Material for the task START
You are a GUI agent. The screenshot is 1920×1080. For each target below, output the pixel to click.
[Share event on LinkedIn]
Material for the task END
Material for the task START
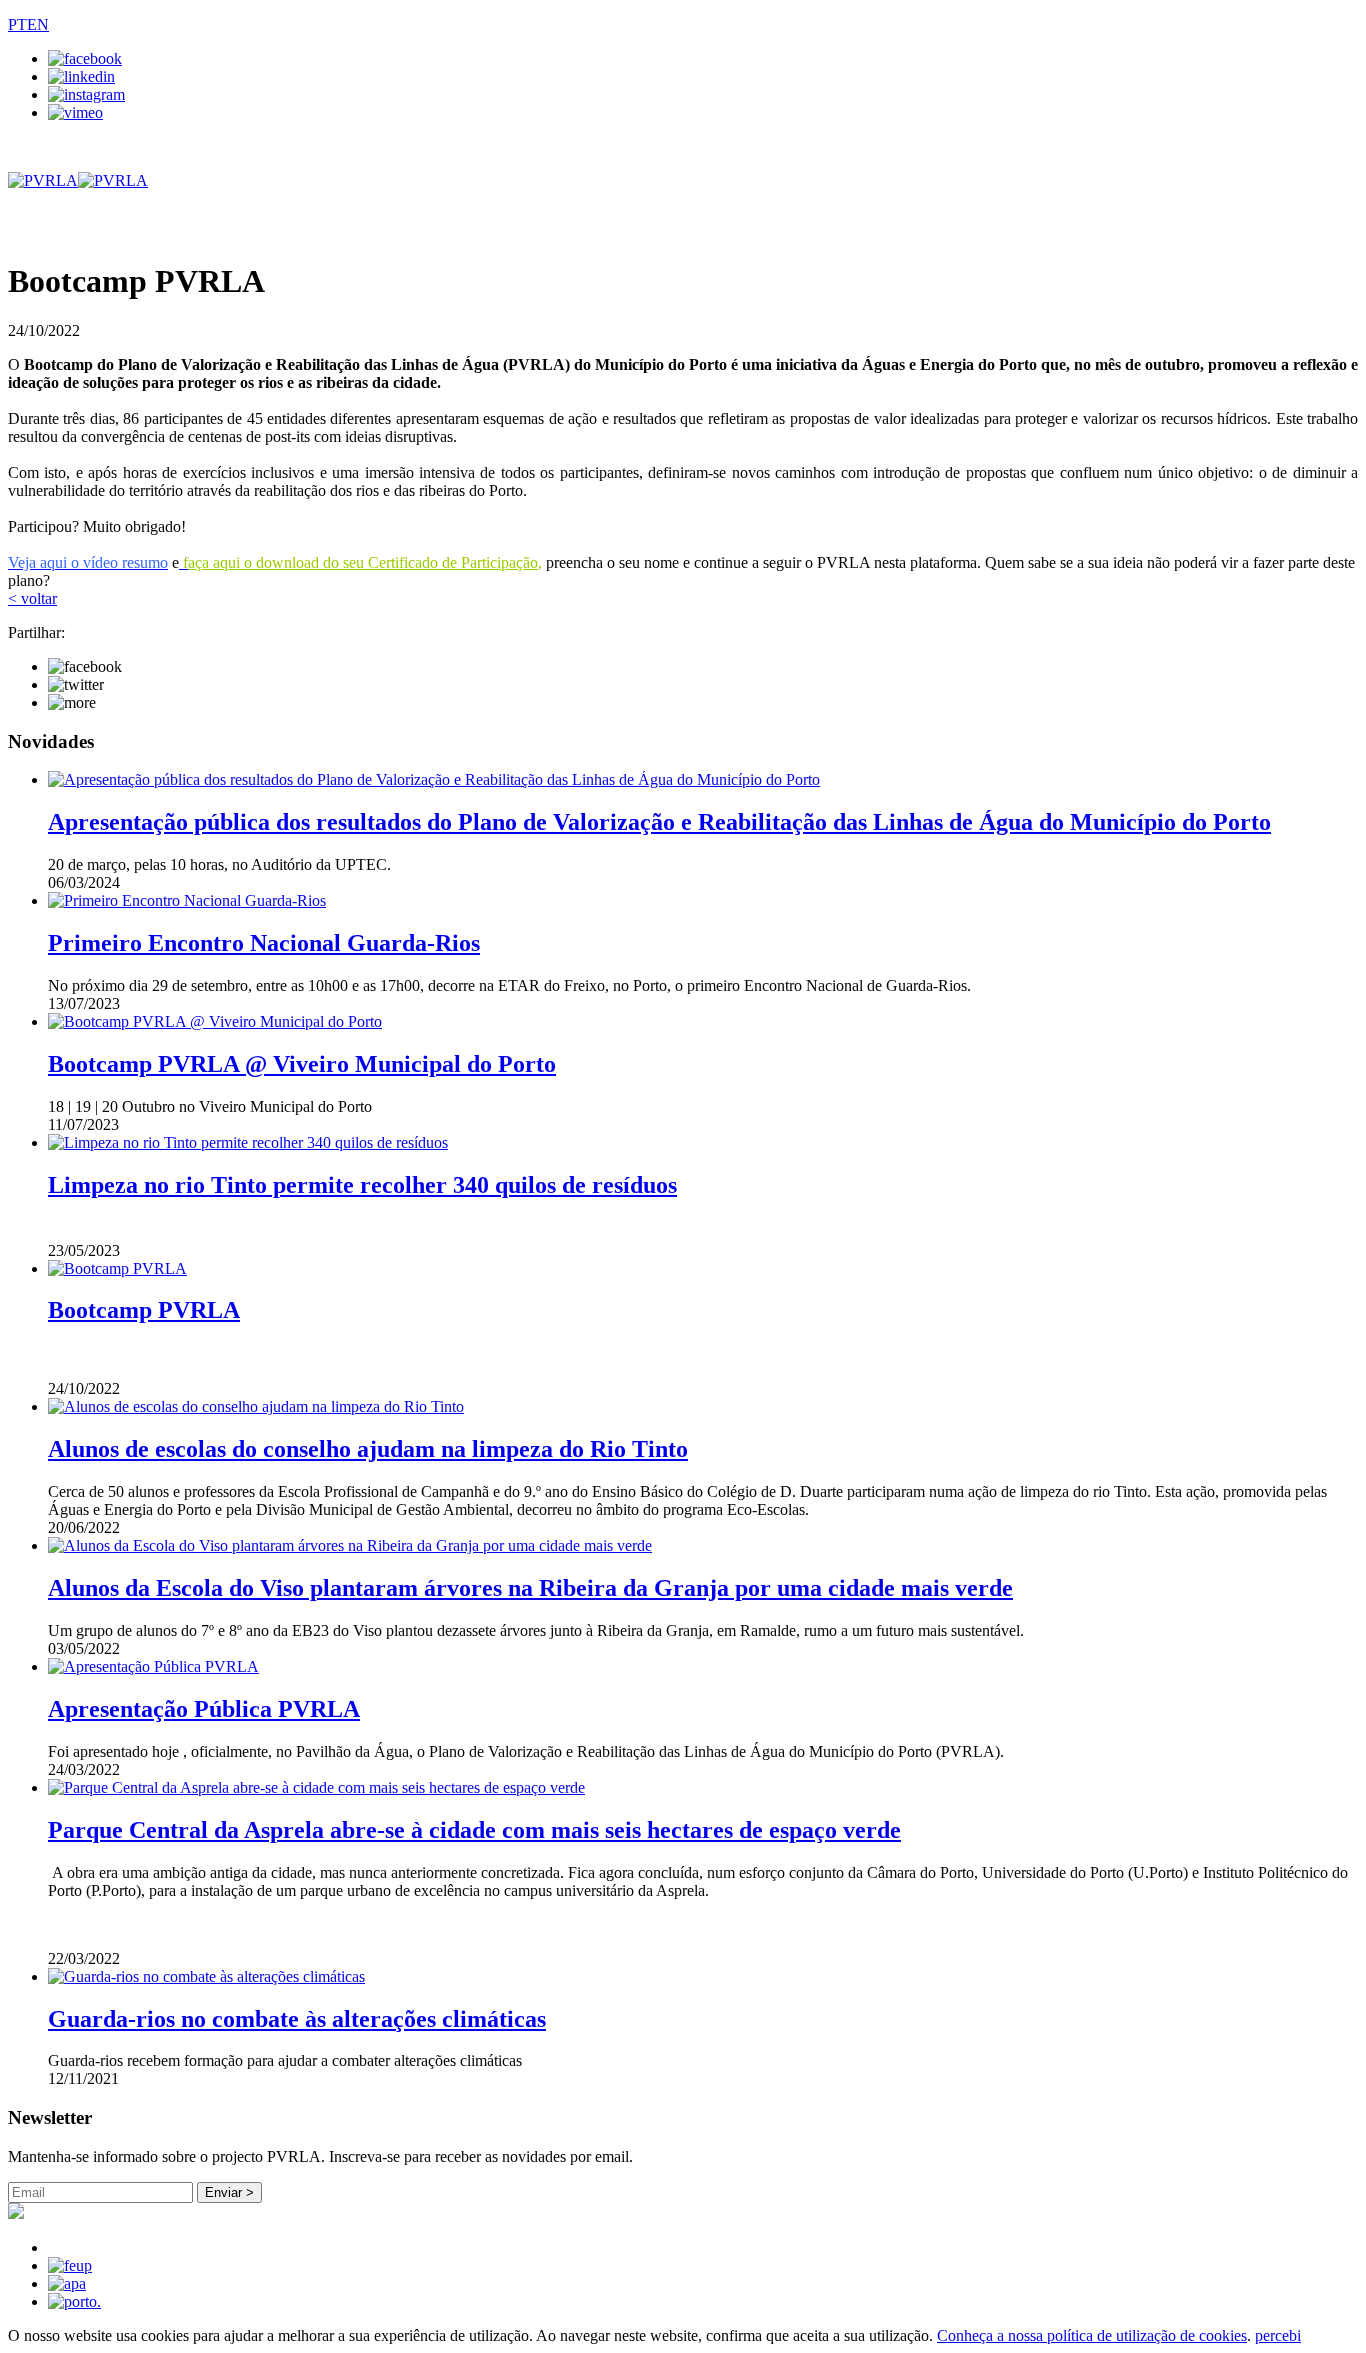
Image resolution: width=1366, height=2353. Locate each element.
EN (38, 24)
Material for the task END
Material for the task START
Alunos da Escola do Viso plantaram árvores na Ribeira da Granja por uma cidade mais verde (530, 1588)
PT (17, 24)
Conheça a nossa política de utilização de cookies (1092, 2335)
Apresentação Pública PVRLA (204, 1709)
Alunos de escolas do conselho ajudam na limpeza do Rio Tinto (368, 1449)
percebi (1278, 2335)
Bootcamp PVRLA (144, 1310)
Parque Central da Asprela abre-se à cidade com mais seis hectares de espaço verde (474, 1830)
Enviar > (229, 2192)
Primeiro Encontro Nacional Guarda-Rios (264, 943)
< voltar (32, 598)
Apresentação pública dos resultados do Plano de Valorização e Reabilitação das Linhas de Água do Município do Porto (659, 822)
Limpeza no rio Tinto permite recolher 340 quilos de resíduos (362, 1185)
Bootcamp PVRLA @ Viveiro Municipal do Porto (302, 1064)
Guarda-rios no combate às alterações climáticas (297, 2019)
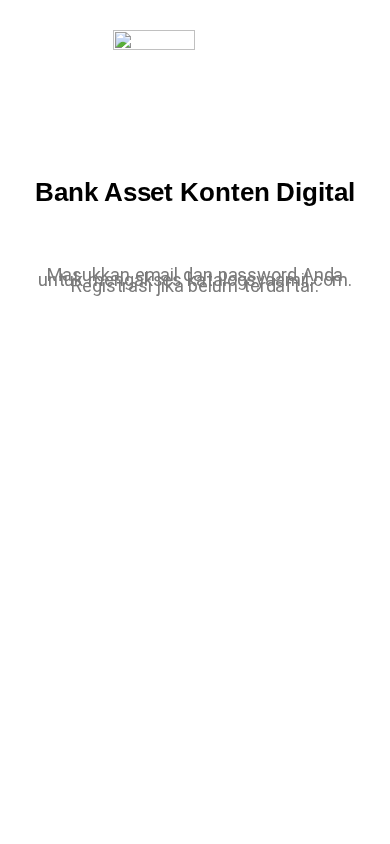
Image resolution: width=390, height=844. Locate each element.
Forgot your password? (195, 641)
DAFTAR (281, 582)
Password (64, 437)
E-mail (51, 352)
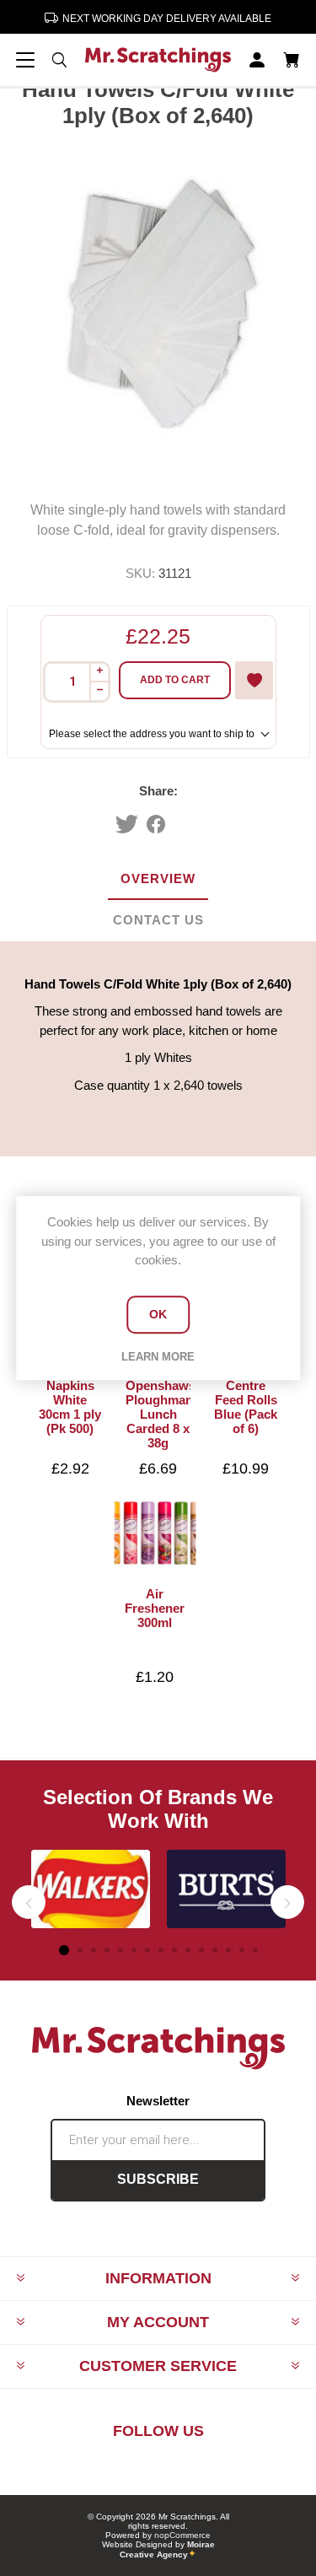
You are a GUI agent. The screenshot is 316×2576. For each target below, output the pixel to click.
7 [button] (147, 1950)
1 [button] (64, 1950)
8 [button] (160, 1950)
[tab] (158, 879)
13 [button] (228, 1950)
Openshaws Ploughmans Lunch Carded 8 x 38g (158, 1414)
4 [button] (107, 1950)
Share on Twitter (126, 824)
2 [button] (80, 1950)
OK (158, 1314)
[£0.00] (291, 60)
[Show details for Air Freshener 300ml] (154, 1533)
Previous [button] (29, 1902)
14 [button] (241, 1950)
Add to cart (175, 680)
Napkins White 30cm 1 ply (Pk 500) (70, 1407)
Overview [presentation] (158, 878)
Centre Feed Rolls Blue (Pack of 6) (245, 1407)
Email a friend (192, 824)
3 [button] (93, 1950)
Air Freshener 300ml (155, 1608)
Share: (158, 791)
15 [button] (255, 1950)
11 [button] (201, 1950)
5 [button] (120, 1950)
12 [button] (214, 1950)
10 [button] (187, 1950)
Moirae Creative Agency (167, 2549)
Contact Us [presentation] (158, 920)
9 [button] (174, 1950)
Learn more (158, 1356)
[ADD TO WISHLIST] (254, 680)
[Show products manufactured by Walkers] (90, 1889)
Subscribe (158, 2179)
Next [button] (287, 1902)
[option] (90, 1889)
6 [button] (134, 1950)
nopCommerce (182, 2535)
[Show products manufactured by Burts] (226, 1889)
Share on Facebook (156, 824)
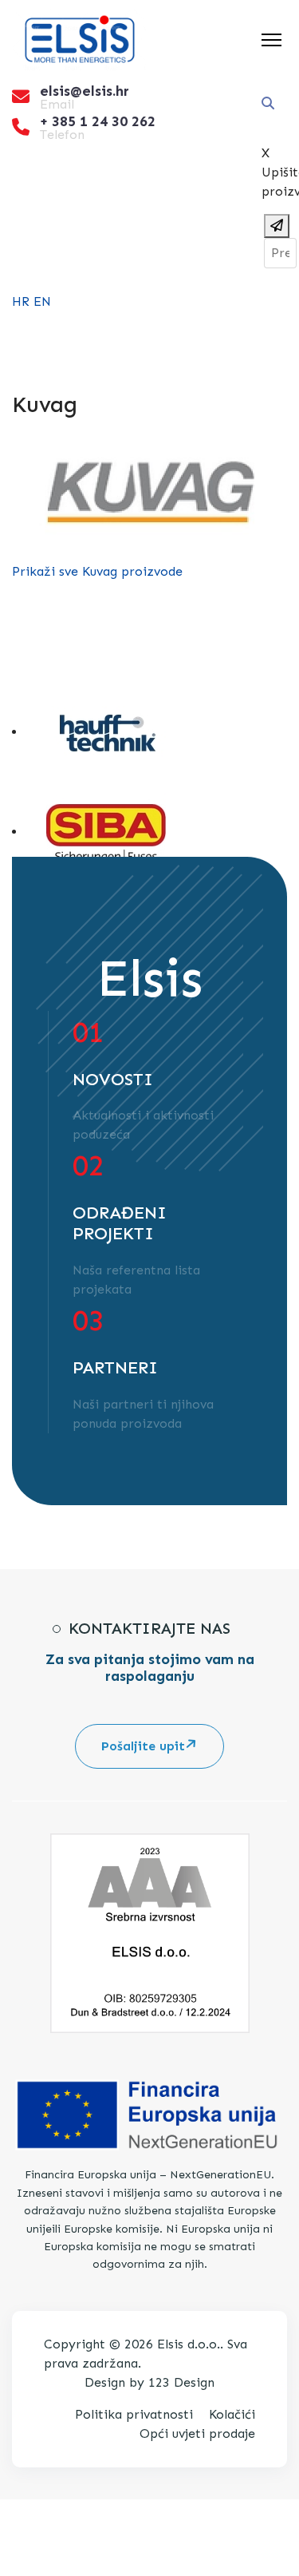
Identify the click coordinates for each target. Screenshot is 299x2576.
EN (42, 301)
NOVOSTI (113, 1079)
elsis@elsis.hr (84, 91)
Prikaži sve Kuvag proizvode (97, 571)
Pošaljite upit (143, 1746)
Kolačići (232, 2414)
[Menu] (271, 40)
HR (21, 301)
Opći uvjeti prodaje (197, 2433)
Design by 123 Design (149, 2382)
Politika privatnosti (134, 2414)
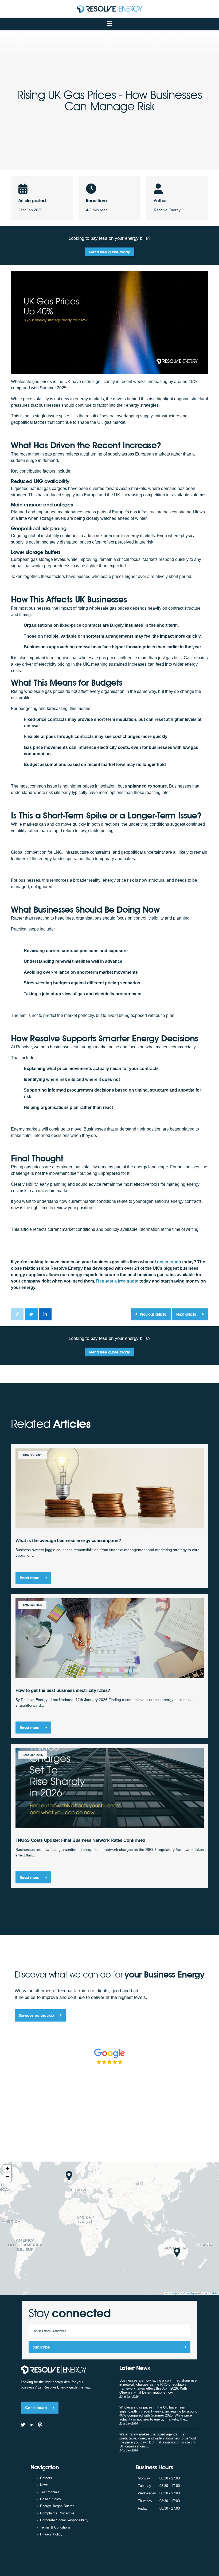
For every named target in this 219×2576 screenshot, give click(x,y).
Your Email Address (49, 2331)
Material for the task END
*Your instructions*
Using the entries above, write out exactly the lines from the one with "Previous [button] (29, 1902)" through the one with "Your Email Address (49, 2331)", ends included. Leave out any pictures.

*Response to this exercise*
Previous [button] (29, 1902)
14 [button] (241, 1950)
Add to cart (175, 680)
Napkins White 30cm 1 ply (Pk 500) (70, 1407)
Overview [presentation] (158, 878)
Centre Feed Rolls Blue (Pack of 6) (245, 1407)
Email a friend (192, 824)
3 [button] (93, 1950)
Air Freshener 300ml (155, 1608)
Share: (158, 791)
15 [button] (255, 1950)
11 [button] (201, 1950)
5 [button] (120, 1950)
12 [button] (214, 1950)
10 [button] (187, 1950)
Moirae Creative Agency (167, 2549)
Contact Us [presentation] (158, 920)
9 [button] (174, 1950)
Learn more (158, 1356)
[ADD TO WISHLIST] (254, 680)
[Show products manufactured by Walkers] (90, 1889)
Subscribe (158, 2179)
Next [button] (287, 1902)
[option] (90, 1889)
6 [button] (134, 1950)
nopCommerce (182, 2535)
[Show products manufactured by Burts] (226, 1889)
Share on Facebook (156, 824)
Identify the click coordinates for each target. Screenshot is 299x2576.
EN (42, 301)
NOVOSTI (113, 1079)
elsis@elsis.hr (84, 91)
Prikaži sve Kuvag proizvode (97, 571)
Pošaljite upit (143, 1746)
Kolačići (232, 2414)
[Menu] (271, 40)
HR (21, 301)
Opći uvjeti prodaje (197, 2433)
Design by 123 Design (149, 2382)
Politika privatnosti (134, 2414)
For every named target in this 219×2576 screenshot, give click(x,y).
Your Email Address (49, 2331)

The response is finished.